The Distribution of the Concentration Ratio for Samples from a Uniform Population ()
1. Introduction
In 1914 Corrado Gini [1] introduced the concentration ratio R for the measure of inequality among values of a frequency distribution. The Gini index is widely used in fields as diverse as sociology, health science, engineering, and in particular, economics to measure the inequality of income distribution.

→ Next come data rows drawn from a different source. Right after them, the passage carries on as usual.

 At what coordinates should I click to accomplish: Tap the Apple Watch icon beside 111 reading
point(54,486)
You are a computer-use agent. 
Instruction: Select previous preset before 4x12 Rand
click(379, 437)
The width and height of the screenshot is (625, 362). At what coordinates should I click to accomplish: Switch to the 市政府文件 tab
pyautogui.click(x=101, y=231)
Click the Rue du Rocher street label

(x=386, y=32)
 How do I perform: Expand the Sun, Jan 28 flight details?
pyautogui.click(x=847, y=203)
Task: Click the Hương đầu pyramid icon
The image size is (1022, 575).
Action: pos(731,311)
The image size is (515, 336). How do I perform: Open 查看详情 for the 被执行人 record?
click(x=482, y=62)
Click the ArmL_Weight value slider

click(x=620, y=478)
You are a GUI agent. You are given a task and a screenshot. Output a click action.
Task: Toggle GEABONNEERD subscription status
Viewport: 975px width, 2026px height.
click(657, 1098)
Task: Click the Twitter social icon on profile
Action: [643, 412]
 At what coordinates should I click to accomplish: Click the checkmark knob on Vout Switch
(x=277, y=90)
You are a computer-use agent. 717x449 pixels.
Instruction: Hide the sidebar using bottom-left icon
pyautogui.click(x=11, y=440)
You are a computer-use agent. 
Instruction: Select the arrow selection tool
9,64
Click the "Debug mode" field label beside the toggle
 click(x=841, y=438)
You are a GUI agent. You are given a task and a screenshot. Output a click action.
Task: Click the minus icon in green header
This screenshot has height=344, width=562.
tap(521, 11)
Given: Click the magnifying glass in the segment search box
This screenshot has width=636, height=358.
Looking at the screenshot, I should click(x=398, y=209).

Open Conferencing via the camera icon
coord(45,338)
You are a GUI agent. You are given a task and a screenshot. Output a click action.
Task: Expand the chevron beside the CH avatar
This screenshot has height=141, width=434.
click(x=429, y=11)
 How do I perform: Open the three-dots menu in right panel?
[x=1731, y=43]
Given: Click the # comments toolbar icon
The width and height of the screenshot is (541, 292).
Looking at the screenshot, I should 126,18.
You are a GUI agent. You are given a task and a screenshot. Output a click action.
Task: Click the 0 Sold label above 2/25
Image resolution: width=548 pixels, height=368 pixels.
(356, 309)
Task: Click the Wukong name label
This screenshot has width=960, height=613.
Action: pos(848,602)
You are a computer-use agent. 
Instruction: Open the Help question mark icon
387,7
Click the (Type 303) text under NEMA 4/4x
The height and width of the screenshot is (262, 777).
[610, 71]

Various aspects of the Gini index have been taken into account. One of the most interesting topics regards the estimation of the concentration ratio (Hoeffding, 1948 [2] ; Glasser, 1962 [3] ; Cucconi, 1965 [4] ; Dall’Aglio, 1965 [5] ). More recently, Deltas (2003) [6] discussed the sources of bias of the Gini coefficient for small samples. This has implications for the comparison of inequality among subsamples, some of which may be small, and the use of the Gini index in measuring firm size inequality in markets with a small number of firms. Barret and Donald (2009) [7] considered statistical inference for consistent estimators of generalized Gini indices. The empirical indices are shown to be asymptotically normally distributed using functional limit theory. Moreover, asymptotic variance expressions are obtained using influence functions. Davidson (2009) [8] derived an approximation for the estimator of the Gini index by which it is expressed as a sum of IID random variables. This approximation allows developing a reliable standard error that is simple to compute. Fakoor, Ghalibaf and Azarnoosh (2011) [9] considered nonparametric estimators of the Gini index based on a sample from length-bi- ased distributions. They showed that these estimators are strongly consistent for the Gini index. Also, they obtained an asymptotic normality for the corresponding Gini index.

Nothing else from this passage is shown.